Just as she rolled away, rising to her feet in the same motion, with a strange swoosh the skeleton's bones seemed to knit together and it began to stand. Once it had been clad in a grand robe, and the putrid remnants of that robe still clung to its bones as it towered over her.

“You!” A bony finger slowly stretched toward her. The laughter came again, hoarse and cruel. “You think that you can save anyone? Such a fool you are. Darkness still lurks in your heart. You were born of evil blood, and you are not fit for any decent man. How could you keep such a thing as love growing? Love is like a flower, and flowers are nurtured by the sun and the light. And you are evil. You are darkness.”

She stared at it, thinking how impossible this was. This skeleton
knew
her.

“Murderess! Foul creature!” it cried, and then the skull let out a mournful wail, as if it were crying.

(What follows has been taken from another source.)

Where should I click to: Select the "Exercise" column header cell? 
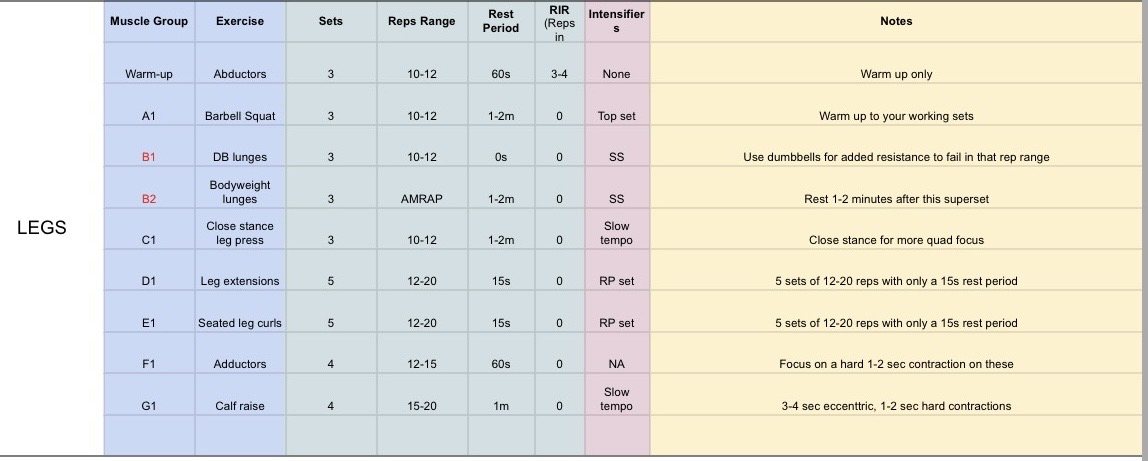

She blinked, but it was true. Tears of blood were forming in the eye sockets and running down those hollow cheeks.

“How many have you killed? Do you cry at night? You know how to ease that pain, how to remove the knife that twists in your heart at all times. You have no life, no life, no life….”

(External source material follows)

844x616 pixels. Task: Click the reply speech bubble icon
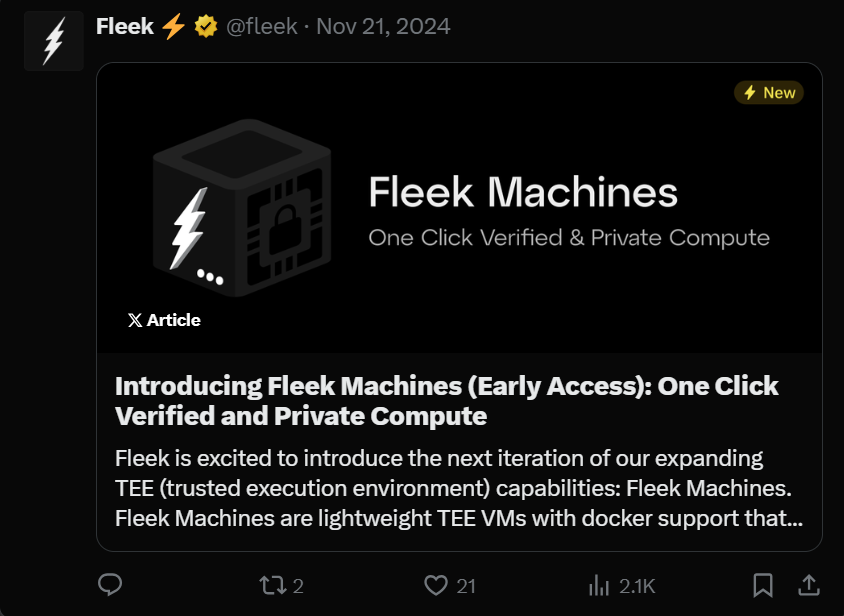point(110,585)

“I have a life!” she cried, aware of a sudden twisting pain within her, as if her own body were attacking her.

“You think you kill only when you must, but you are wrong, and you should do the world a favor and die. Let it happen. Let your soul float down to the fires of the damned, and there you will find release.”

Shaking, clacking, laughing hoarsely again, the thing took a step closer.

“You can't love, and you can't
be
loved. You are despised. You are like a snake in the grass, a rodent, a roach. You are vile. You are loathsome.”

The skeleton jerked suddenly, and straightened its
aim at her with its extended arm. “You think there's a God who will hear you? You, you, you, you, you…?”

She felt faint, dizzy, terrified, and yet almost ready to welcome whatever punishment or execution the skeleton offered. She felt as if she'd been drugged, hypnotized, and that she couldn't prevent the evil in her from taking over, from giving in.

“You are a killer who deserves to die. And why not take the wretched man with you? It would be so easy. Take up your sword and kill, and when the blood sluices over you, you will feel again. Slice his flesh, let his blood fill you. Or die now, by your own hand, like the coward you are. I know what you are, and soon others will, too. And then you will be despised, hated, loathed, as the evil toxin that you are. I know, I know, I know….”

It knew her fears. It recognized the pain that filled her. She could feel the anger and the hatred—the self-hatred—creeping into her as if it were part of the air she breathed, air that carried with it the fresh scent of blood, the scent of…

She curled her fingers around the rosary she still wore around her neck.

“I'm
good,
” she managed to whisper. “You're wrong. I know that—my soul is clean.”

The cackling stopped. The skeleton missed a beat. Then it seemed to gather its thoughts and spoke again.

“In your dreams. Who will ever believe that you—you!—are in any way a being that is good?”

It was speaking, but its voice was weaker. She had to pull herself back together, had to fight this thing.